The two brothers represent or symbolize two basic forms of life, the nomadic and the sedentary one, respectively, a division that is, of course, essentially also Ibrahim al-Koni’s, who inverts, however, the common values attached to either one: For him, the realization of human destiny is the nomadic way that prevents life from getting stagnant.

“And it came to pass, when they were in the field, that Cain rose up against Abel his brother and slew him.”

Yet, the two ways of life are not only opposed to each other, their confrontation is lethal or, in the appropriate terminology, fratricidal.
Time and again in al-Koni’s novels, nomads are lured on the path of sedentariness, which is to prove fatal for them.
Elsewhere (cf. the novel Cain, where is Abel thy brother?), fratricide occurs without the background of the two lifestyles.
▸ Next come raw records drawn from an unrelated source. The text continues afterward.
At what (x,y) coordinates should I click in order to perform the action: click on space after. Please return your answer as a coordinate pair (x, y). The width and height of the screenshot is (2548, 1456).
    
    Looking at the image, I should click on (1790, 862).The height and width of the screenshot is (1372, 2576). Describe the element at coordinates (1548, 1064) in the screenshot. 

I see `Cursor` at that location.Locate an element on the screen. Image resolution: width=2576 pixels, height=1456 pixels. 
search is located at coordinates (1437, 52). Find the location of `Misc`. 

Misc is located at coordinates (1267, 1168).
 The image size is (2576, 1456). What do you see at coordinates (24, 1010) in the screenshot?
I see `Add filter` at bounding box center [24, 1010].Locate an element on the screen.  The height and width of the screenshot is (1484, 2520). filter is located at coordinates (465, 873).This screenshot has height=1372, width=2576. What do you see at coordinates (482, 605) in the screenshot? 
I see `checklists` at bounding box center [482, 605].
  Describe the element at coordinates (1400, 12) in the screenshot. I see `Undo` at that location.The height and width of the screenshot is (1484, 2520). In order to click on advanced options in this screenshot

It is “simply” greed, envy, jealousy and thirst for power that lies at the root of fratricide.

9. Amira El-Zein – Georgetown University School of Foreign Service in Qatar

“Unity of Existence in the Work of Ibrahim al-Koni”

This paper argues that al-Koni’s novels The Seven Veils of Seth and Anubis aim at differentiating between illusion and Reality and by the same token attain the “Unity of Existence” or wahdat al-wujud.

The paper will look in the first part at the different obstacles that impede the distinction between illusion and Reality, such as sedentary life, material accretion, and forgetfulness of who we are, all of which make up the illusion of truth.

In its second part, the paper will uncover the different ways that bring in the apprehension of Reality, such as nomadic life, solitude, bond with animals, with nature, and with spirits.

In my conclusion, I will decode the father/son symbolism and demonstrate how it represents the ultimate step of Unity of Existence, which is none other than the Union with the Beloved.